I did encounter one minor quibble when setting up the UMC-200, though it turned out to be not the fault of the UMC-200 but rather that of a setting I had applied within my Dune-HD Max. Once I discovered what was causing the error (an image preset that had previously gone unnoticed), setting up and living with the UMC-200 proved to be largely trouble-free.
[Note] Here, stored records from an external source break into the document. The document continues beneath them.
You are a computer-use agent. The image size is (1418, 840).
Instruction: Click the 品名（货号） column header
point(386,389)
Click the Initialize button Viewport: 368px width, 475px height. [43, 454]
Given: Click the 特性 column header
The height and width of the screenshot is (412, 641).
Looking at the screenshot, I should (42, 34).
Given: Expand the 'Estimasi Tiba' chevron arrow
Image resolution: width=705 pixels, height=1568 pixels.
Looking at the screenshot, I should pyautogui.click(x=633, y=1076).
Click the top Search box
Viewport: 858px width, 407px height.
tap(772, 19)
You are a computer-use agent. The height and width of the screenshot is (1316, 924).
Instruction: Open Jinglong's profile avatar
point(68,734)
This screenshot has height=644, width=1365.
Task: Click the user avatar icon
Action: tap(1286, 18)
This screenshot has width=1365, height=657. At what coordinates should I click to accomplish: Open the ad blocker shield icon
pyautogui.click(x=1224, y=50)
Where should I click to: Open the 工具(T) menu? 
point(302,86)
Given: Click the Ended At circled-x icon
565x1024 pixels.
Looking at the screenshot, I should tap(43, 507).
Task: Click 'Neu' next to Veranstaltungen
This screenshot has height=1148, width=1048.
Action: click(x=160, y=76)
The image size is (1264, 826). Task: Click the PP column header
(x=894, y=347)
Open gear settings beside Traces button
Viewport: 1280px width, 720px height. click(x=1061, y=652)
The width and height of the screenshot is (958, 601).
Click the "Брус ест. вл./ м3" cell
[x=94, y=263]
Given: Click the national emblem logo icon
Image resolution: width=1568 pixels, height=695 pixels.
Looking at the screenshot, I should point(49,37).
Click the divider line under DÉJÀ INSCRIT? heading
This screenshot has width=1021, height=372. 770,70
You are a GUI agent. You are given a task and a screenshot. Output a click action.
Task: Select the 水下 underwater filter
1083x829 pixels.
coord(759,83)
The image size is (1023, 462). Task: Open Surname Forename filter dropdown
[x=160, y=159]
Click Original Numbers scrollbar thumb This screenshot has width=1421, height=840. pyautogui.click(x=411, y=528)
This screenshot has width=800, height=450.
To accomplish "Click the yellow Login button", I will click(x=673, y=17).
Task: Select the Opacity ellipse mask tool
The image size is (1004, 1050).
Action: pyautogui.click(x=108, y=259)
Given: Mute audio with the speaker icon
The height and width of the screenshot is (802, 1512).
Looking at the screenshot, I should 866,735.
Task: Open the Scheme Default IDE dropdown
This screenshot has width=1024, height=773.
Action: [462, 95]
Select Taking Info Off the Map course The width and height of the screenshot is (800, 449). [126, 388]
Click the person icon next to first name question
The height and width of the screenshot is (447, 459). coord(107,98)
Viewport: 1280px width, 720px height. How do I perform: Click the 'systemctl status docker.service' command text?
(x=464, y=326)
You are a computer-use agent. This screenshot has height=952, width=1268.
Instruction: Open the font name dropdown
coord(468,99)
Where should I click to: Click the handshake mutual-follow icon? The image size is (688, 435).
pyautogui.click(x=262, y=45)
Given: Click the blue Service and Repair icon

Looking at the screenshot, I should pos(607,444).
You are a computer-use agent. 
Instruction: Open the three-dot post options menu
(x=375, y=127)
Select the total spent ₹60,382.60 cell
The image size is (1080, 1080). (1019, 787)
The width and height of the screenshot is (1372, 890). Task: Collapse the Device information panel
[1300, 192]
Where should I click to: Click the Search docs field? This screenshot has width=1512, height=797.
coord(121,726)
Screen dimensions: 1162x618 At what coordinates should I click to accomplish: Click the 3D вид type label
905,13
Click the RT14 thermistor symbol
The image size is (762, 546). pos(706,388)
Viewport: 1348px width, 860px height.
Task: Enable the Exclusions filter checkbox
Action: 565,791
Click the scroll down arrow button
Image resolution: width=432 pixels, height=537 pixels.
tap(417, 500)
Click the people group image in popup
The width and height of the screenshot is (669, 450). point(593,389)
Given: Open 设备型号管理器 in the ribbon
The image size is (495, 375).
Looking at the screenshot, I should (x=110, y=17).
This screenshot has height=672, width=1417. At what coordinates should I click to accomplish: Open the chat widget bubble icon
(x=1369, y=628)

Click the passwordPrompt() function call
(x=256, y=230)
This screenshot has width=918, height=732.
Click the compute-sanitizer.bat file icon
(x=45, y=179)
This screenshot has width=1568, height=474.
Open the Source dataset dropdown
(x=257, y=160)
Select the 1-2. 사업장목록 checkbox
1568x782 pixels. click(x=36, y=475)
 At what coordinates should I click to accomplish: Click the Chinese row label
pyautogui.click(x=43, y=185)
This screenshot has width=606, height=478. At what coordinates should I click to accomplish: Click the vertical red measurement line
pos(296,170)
I began my listening tests with some two-channel music in the form of Barenaked Ladies' album Born on a Pirate Ship (Reprise/Wea) and the track "When I Fall." What immediately struck me about the UMC-200's two-channel performance on this track was the presence and weight it helped impart to the sound. Furthermore, the natural inflection and emotion of the performance came through brilliantly, which clued me in on one of the UMC-200's hallmark traits: an uncolored and extremely articulate upper midrange and treble performance. There was a clarity, not to mention organic sharpness, to the high frequencies that you don't often find in so-called budget components. This isn't to suggest that the UMC-200's high-frequency performance was somehow harsh, forward or fatiguing. It was just far more nuanced, open and resolute than what I'm used to hearing from budget components. I also took note of the UMC-200's natural sense of air and decay that preceded and trailed every note and verse. There was a truer sense of dimension to the UMC-200's soundstage, compared to that of other AV preamps (and AV receivers) I had on hand, possessing equal parts depth and width.